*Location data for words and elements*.
########################################

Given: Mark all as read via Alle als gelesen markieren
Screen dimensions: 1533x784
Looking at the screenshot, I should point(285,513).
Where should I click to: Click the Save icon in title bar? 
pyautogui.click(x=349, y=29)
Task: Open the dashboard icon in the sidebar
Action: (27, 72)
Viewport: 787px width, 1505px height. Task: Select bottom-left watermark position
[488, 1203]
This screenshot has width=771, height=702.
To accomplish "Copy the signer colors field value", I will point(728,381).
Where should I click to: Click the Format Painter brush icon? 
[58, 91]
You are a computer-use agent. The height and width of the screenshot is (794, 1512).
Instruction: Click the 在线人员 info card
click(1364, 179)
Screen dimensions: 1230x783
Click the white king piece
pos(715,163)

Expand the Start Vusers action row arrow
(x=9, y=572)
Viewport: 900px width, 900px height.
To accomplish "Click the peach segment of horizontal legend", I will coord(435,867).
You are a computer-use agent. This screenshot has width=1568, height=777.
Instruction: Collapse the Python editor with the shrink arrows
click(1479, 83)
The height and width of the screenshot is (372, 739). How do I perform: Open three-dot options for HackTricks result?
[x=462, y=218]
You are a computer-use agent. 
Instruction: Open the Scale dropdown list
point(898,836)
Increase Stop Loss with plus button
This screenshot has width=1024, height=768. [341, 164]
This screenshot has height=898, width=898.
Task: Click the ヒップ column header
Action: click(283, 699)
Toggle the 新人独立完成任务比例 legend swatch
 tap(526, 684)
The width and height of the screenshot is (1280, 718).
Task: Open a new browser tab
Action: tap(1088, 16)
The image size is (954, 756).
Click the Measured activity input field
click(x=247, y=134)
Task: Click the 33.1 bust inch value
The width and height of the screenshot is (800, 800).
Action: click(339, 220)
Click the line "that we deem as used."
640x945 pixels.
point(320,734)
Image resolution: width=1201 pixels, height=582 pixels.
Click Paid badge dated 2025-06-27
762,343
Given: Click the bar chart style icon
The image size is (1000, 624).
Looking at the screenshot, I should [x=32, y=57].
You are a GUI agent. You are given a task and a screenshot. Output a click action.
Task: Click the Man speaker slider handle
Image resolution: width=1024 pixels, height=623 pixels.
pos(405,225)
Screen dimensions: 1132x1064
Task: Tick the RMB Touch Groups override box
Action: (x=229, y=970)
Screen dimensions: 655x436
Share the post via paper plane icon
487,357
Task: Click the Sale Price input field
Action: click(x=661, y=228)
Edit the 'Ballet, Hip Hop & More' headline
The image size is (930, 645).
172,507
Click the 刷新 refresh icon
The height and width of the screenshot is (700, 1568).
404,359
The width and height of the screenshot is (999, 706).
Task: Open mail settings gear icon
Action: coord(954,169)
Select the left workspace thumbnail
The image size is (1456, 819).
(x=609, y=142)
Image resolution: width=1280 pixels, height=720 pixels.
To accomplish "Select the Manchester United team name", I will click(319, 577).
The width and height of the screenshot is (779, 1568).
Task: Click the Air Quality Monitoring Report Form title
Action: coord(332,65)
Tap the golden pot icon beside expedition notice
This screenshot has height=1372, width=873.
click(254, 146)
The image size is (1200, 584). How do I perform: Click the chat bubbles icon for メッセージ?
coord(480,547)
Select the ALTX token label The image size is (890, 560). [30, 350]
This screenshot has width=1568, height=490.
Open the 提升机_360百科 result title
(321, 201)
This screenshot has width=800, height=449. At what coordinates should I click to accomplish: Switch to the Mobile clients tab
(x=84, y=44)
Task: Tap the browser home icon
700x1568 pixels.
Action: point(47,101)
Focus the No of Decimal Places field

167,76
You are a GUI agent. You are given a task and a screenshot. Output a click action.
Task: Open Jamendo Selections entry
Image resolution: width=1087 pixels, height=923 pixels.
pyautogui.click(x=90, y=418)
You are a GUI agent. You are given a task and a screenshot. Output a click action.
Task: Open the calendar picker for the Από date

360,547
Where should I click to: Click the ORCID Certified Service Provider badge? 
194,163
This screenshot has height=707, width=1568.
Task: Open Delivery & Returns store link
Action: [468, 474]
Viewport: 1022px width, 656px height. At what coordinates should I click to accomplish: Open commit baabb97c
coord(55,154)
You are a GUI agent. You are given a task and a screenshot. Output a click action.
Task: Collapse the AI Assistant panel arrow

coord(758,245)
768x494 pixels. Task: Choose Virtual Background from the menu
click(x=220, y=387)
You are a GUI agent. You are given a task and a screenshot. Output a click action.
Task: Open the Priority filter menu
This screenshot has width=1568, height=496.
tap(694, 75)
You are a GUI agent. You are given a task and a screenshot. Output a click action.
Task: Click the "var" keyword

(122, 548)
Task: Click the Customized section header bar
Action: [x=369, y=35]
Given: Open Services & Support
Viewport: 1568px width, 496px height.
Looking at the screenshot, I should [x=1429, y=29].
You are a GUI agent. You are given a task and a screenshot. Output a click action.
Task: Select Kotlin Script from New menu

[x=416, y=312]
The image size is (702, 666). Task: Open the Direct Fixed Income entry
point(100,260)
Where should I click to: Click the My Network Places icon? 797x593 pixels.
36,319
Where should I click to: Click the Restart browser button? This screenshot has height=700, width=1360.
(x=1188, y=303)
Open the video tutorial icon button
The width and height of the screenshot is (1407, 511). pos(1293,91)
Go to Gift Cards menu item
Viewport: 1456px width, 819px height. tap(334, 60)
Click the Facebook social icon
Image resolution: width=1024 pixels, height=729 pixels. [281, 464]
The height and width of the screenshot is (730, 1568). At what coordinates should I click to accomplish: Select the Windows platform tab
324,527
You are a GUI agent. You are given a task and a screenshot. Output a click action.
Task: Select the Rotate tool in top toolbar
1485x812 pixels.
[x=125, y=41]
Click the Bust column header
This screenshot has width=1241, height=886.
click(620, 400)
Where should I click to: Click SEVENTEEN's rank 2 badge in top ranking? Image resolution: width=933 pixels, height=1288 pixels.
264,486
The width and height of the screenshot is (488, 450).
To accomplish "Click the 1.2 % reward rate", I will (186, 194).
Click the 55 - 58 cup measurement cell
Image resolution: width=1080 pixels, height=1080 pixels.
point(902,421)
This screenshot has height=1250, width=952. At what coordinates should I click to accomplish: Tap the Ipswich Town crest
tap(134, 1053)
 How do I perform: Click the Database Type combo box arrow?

########################################

*EXERCISE DESCRIPTION*. Gather every line of the records above that contains the string "point", and copy each one unchanged.

*OUTPUT FOR THIS EXERCISE*.
Looking at the screenshot, I should point(285,513).
To accomplish "Copy the signer colors field value", I will point(728,381).
point(898,836)
point(320,734)
Action: point(47,101)
point(100,260)
point(902,421)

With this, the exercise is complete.